The Dragons of Eden: Speculations on the Evolution of Human Intelligence is a Pulitzer Prize winning 1977 book by Carl Sagan. In it, he combines the fields of anthropology, evolutionary biology, psychology, and computer science to give a perspective of how human intelligence evolved.

The opening quote is by Greek philosopher Plotinus: ‘Mankind is poised midway between the Gods and the Beasts.’

One of the main issues featured in the book is the search for a quantitative way of measuring intelligence. Sagan shows that the brain to body mass ratio is an extremely good indicator, with humans having the highest and dolphins second. It does break down, however, at the extremely small end of the scale. Smaller creatures (ants in particular) place disproportionally high on the list.
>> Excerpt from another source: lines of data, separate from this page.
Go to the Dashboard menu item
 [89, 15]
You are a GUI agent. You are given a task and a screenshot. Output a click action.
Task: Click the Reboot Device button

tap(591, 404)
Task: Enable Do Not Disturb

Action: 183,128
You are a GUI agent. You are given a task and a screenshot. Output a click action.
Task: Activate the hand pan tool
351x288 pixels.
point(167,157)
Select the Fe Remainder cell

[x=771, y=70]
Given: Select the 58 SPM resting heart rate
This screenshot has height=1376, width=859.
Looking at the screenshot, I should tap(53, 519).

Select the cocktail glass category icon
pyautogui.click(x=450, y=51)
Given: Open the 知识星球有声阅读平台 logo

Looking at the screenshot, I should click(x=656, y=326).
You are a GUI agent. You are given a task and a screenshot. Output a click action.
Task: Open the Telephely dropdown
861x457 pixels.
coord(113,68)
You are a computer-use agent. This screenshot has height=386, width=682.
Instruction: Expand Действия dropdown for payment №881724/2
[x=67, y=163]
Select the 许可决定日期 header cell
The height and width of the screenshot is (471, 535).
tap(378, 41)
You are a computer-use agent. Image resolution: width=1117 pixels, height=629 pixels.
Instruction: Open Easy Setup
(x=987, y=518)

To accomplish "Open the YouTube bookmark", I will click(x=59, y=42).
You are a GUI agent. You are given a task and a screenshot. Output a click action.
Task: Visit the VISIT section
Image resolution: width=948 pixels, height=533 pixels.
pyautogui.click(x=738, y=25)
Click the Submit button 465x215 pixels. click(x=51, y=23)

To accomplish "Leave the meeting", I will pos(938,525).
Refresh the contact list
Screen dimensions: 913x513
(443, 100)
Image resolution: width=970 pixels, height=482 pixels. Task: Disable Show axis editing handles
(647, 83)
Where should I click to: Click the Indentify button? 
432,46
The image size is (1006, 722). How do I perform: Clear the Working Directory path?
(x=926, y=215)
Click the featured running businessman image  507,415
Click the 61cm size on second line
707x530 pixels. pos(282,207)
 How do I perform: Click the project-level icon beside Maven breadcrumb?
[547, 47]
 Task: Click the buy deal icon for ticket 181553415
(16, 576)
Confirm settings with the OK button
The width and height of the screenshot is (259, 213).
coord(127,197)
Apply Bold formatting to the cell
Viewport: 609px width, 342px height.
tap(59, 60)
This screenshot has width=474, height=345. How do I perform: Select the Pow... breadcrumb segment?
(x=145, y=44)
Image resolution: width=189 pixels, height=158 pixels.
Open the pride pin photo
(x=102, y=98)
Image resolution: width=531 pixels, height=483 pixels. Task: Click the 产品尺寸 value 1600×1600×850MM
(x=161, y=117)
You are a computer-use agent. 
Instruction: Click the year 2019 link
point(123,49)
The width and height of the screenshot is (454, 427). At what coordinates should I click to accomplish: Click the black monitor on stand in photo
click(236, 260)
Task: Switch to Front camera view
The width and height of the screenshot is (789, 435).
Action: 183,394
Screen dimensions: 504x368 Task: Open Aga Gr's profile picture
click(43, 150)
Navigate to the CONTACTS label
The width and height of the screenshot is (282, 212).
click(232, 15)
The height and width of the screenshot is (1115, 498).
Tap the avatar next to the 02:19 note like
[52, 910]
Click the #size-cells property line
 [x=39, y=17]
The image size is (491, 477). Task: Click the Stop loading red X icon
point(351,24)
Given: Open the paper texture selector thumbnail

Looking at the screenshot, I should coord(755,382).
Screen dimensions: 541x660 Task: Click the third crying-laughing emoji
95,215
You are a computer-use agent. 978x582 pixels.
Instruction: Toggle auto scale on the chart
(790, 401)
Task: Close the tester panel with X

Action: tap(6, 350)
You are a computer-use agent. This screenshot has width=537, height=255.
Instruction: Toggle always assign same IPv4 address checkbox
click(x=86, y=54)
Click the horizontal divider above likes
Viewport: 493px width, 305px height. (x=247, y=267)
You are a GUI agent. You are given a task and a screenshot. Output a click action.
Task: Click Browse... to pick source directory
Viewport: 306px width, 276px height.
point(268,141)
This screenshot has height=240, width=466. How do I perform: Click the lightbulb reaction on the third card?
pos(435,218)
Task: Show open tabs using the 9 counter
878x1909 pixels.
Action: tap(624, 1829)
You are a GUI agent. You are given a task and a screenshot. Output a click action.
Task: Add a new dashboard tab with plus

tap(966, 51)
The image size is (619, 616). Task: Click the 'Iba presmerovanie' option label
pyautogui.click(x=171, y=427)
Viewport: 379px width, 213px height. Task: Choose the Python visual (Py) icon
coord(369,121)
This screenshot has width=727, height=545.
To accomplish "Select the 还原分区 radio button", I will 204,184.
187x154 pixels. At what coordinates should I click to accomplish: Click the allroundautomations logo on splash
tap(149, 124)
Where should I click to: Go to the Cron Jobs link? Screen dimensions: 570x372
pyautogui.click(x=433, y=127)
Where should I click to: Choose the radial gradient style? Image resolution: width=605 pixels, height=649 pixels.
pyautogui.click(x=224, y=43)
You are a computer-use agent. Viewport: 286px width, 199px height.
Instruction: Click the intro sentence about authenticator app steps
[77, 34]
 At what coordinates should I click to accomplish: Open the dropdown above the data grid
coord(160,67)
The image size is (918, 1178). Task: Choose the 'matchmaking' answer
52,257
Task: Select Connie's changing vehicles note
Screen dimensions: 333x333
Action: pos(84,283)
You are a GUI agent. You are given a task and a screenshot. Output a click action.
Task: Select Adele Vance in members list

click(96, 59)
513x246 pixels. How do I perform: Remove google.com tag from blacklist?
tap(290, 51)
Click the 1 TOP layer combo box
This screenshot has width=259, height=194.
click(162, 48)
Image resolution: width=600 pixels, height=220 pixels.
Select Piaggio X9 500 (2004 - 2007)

Other topics mentioned include the evolution of the brain (with emphasis on the function of the neocortex in humans), the evolutionary purpose of sleep and dreams, demonstration of sign language abilities by chimps and the purpose of mankind’s innate fears and myths. The title ‘The Dragons of Eden’ refers to man’s early struggle for survival in the face of predators, and how fear of reptiles may have led to cultural beliefs and myths about dragons and snakes.

The book is an expansion of the Jacob Bronowski Memorial Lecture in Natural Philosophy which Sagan gave at the University of Toronto. In the introduction Sagan presents his thesis—that ‘the mind… [is] a consequence of its anatomy and physiology and nothing more’—in reference to the works of Charles Darwin and Alfred Russel Wallace.

In chapter 2, he briefly summarizes the entire evolution of species starting from the Big Bang to the beginning of the human civilization with the help of a ‘Cosmic Calendar,’ where every billion years of life corresponds to about twenty-four days of the calendar.

The book recounts a story, probably fictional, about the lack of accuracy in text translation programs. An entourage that included an American Senator was proudly led to a demonstration of a translation program. The Senator suggested a phrase to be translated, ‘Out of sight, out of mind.’ The machine printed Chinese characters and these were then entered into the machine to be translated back to English. The visitors were all astonished when the machine printed the phrase ‘invisible idiot’ on the paper. The computer had literally translated the separate expressions ‘out of sight’ and ‘out of mind.’